Shepherds, Sheep, Hirelings and Wolves: An Anthology of Christian Currents in English Life Since AD 550 by Tim Williams, reviewed by Septimus Waugh

This book is a wonderful serendipitous collection of the writings of contemporaries about the Church in England from AD 550 till the present day. In the introduction to this selection, Tim Williams describes it as intermingling “the everyday tempo of people’s lives with the periods of upheaval as they broke over them… Analysis of all such issues and arguments belongs to a different undertaking. What is presented here is, as far as possible, the evidence of first-hand witnesses speaking in their own unmediated voices.”
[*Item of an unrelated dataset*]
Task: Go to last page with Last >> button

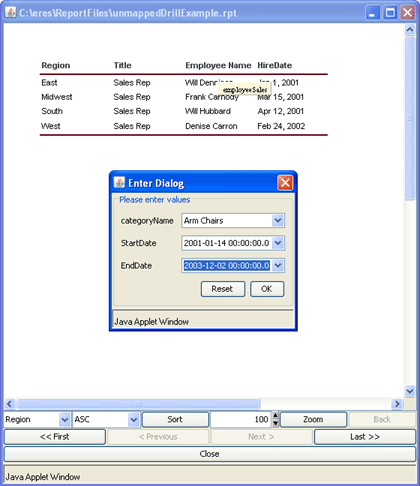Action: click(x=365, y=437)
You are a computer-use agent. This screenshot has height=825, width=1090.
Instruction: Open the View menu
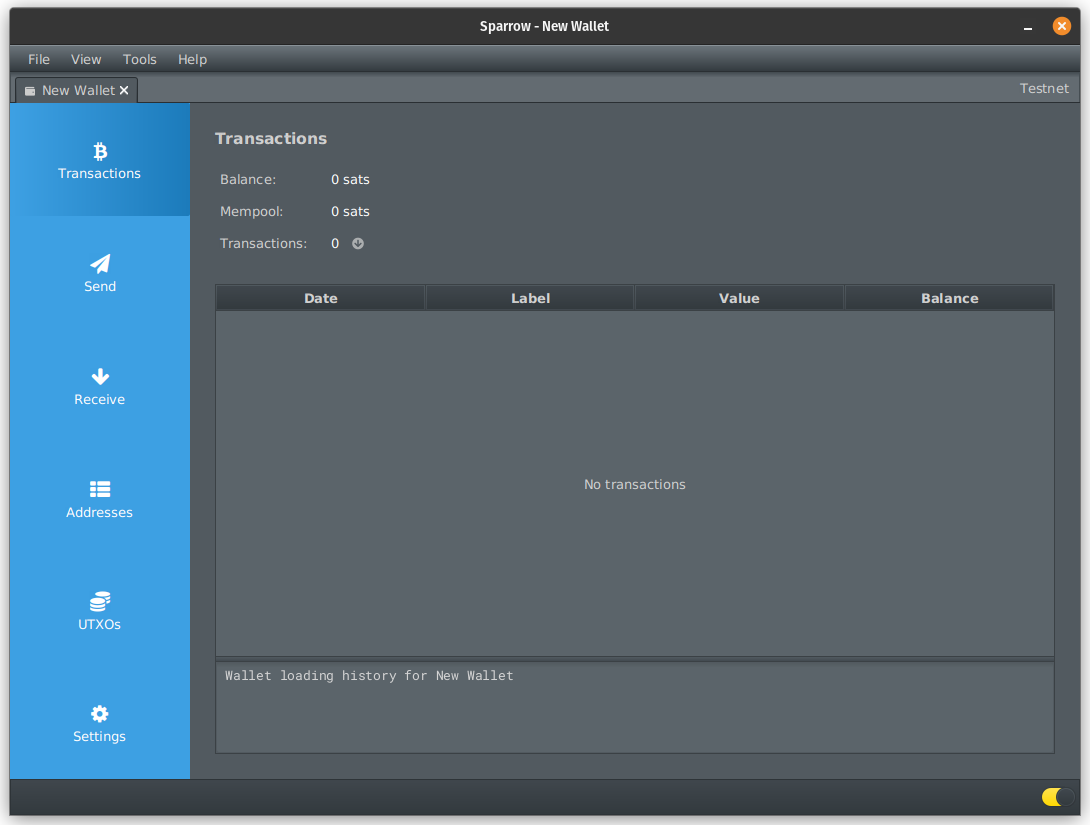coord(86,59)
Thus there are many gems to be found. Among them The Venerable Bede’s analogy of life to the brief flight of a sparrow through a brightly lit banqueting hall from the unknown and into the unknown, and Pope Gregory’s letter to Abbot Mellitus in 601, when Mellitus was embarking on a mission to England, saying that after “giving careful thought to the affairs of the English… (I) …have come to the conclusion that the temples and idols among the people should on no account be destroyed but the temples themselves should be aspersed with holy water, altars set up in them and relics deposited there.” A humane and gentle form of evangelism which would not be alien to our present pope.

The book describes very well in the words of contemporary witnesses the progression of the Church in England through the destruction of the monasteries and the acquisition of church estate by the country gentry, the iconoclasm, the evolution of the tithe and its gradual extinction in the 19th century, and the development of nonconformism and Anglo-Catholicism leading to a laicisation of Anglican sensibility. So there is a strange memoir of an iconoclast boasting about how many holy images he has managed to destroy, and complaining of the prevarication of the church wardens that saved the font in the church in Huffington. There are stories also of charitable negotiations over the payment of the tithe, and greedy grasping parsons insisting on their due, using the weapon of excommunication to get their way.
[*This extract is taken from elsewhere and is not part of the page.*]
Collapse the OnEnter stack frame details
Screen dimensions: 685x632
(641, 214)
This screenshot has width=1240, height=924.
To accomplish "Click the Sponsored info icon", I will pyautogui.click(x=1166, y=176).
There is the nationalisation of religion very well described by Ralph Waldo Emerson in “English Traits” 1856: “The religion of England is part of good breeding. When you see on the Continent the well dressed Englishman come into his ambassador’s chapel and put his face for silent prayer into his smooth brushed hat, you cannot help feeling how much national pride prays with him… So far is he from attaching meaning to the words that he believes himself to have done almost the generous thing and that it is very condescending in him to pray to God.” And Betjeman’s wonderful satirical poem “In Westminster Abbey”:

Gracious Lord, oh bomb the Germans Spare their women for Thy Sake And if that is not too easy We will pardon Thy Mistake But gracious Lord whate’er shall be Don’t let anyone bomb me.

Aside from these humorous excerpts, the book provides a vivid warts-and-all portrait of the nature of religious experience and custom in an established church. As the Roman Catholic Church and the Anglican Church grow closer in an increasingly atheistic world, I regard this book as useful reading for us English Catholics, indeed, for any English-speaking Catholics to understand what has formed the mentality of the established church and its offshoots in England. The title expresses clearly the breadth of the portraiture included in this work: shepherds refer to the good pastors looking after their flocks with charitable care; the sheep to both poor and rich parishioners whose reminiscences through the ages abound; hirelings – pastors and gentry caught by their contemporaries, or self-confessed, in the act of milking the system be it through tithes or benefices. And there are wolves aplenty in the religious persecutions of the 16th and 17th centuries.

One of the many charms of the book is encountering works by names one knows little of like William of Malmesbury, and unknown works by names one knows very well; there are many contributions from 19th-century authors. The book is highly educational if one reads it from cover to cover, and very entertaining to dip into to pick out a selection of its gems.